→ **What the task asks**
The required output is the exact sequence of lines from the line holding "The width and height of the screenshot is (710, 474)." to the end of the records, inclusive.

──────

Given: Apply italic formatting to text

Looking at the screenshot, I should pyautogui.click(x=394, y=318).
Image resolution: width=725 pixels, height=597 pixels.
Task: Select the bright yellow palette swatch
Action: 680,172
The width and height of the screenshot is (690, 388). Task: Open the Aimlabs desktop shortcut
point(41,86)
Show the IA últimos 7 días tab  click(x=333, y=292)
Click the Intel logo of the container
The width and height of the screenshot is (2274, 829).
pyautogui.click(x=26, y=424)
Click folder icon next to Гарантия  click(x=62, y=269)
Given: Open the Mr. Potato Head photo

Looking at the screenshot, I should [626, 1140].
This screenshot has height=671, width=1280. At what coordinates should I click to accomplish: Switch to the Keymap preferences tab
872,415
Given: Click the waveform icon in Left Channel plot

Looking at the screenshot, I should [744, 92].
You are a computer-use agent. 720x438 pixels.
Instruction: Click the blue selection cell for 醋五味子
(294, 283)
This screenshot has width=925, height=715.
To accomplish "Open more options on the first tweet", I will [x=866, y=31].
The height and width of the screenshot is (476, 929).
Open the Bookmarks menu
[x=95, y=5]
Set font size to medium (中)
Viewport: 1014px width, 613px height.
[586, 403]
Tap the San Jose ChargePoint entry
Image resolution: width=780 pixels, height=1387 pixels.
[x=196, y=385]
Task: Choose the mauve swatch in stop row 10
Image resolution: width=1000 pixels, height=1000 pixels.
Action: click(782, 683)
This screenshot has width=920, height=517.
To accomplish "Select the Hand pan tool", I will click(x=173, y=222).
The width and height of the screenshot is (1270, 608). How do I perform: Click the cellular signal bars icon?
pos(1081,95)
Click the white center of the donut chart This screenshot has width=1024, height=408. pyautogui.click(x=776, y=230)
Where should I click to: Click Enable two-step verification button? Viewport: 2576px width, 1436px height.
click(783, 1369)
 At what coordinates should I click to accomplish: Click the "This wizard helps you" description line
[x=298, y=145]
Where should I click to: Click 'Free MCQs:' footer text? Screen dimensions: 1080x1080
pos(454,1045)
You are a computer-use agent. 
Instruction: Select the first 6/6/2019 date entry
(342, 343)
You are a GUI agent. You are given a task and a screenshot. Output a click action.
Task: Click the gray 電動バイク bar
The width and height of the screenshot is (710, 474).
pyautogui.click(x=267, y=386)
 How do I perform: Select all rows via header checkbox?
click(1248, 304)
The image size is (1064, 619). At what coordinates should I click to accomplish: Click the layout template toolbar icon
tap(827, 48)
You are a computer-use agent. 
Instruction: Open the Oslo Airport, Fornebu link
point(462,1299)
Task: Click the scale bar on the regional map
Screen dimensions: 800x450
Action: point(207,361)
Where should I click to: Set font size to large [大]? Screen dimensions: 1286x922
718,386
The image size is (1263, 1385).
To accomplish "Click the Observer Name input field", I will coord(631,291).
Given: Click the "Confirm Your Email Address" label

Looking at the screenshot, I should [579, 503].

──────

→ **Result**
The width and height of the screenshot is (710, 474).
pyautogui.click(x=267, y=386)
 How do I perform: Select all rows via header checkbox?
click(1248, 304)
The image size is (1064, 619). At what coordinates should I click to accomplish: Click the layout template toolbar icon
tap(827, 48)
You are a computer-use agent. 
Instruction: Open the Oslo Airport, Fornebu link
point(462,1299)
Task: Click the scale bar on the regional map
Screen dimensions: 800x450
Action: point(207,361)
Where should I click to: Set font size to large [大]? Screen dimensions: 1286x922
718,386
The image size is (1263, 1385).
To accomplish "Click the Observer Name input field", I will coord(631,291).
Given: Click the "Confirm Your Email Address" label

Looking at the screenshot, I should [579, 503].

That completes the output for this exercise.